To build the Mask R-CNN-based detection model, he captured hundreds of apple blossom cluster photos. Then he developed a king flower segmentation algorithm to identify and locate the king flowers from that raw dataset of apple flower images. The research was conducted at Penn State’s Fruit Research and Extension Center, Biglerville.

Gala and Honeycrisp apple varieties were selected for the tests. The test trees were planted in 2014 with tree spacing of about 5 feet (Gala) and 6 1/2 feet (Honeycrisp). These trees were trained in tall spindle canopy architecture, with an average height of about 13 feet. The image-acquisition system with a camera was mounted on a utility vehicle maneuvered between tree rows.

Training the machine vision system to locate king flowers was challenging, Mu pointed out, because they are the same size, color and shape as the lateral blossoms in clusters, and the king flowers are typically obscured by surrounding flowers because of their central position.

- _What is asked_: Write out the whole passage on detecting apple king flowers, word for word. Work from the passage on detecting apple king flowers and nothing else.

(Some items)

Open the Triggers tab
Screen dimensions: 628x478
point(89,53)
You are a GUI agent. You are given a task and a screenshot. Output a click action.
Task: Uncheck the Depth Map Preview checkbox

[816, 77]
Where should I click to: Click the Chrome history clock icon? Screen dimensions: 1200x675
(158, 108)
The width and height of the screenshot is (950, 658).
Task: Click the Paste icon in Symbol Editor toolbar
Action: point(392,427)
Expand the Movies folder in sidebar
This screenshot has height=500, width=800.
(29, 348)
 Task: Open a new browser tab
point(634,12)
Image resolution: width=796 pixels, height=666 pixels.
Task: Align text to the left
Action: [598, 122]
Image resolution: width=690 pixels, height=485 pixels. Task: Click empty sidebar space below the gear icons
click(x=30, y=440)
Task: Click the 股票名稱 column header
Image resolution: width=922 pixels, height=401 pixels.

- _Answer_:
To build the Mask R-CNN-based detection model, he captured hundreds of apple blossom cluster photos. Then he developed a king flower segmentation algorithm to identify and locate the king flowers from that raw dataset of apple flower images. The research was conducted at Penn State’s Fruit Research and Extension Center, Biglerville.

Gala and Honeycrisp apple varieties were selected for the tests. The test trees were planted in 2014 with tree spacing of about 5 feet (Gala) and 6 1/2 feet (Honeycrisp). These trees were trained in tall spindle canopy architecture, with an average height of about 13 feet. The image-acquisition system with a camera was mounted on a utility vehicle maneuvered between tree rows.

Training the machine vision system to locate king flowers was challenging, Mu pointed out, because they are the same size, color and shape as the lateral blossoms in clusters, and the king flowers are typically obscured by surrounding flowers because of their central position.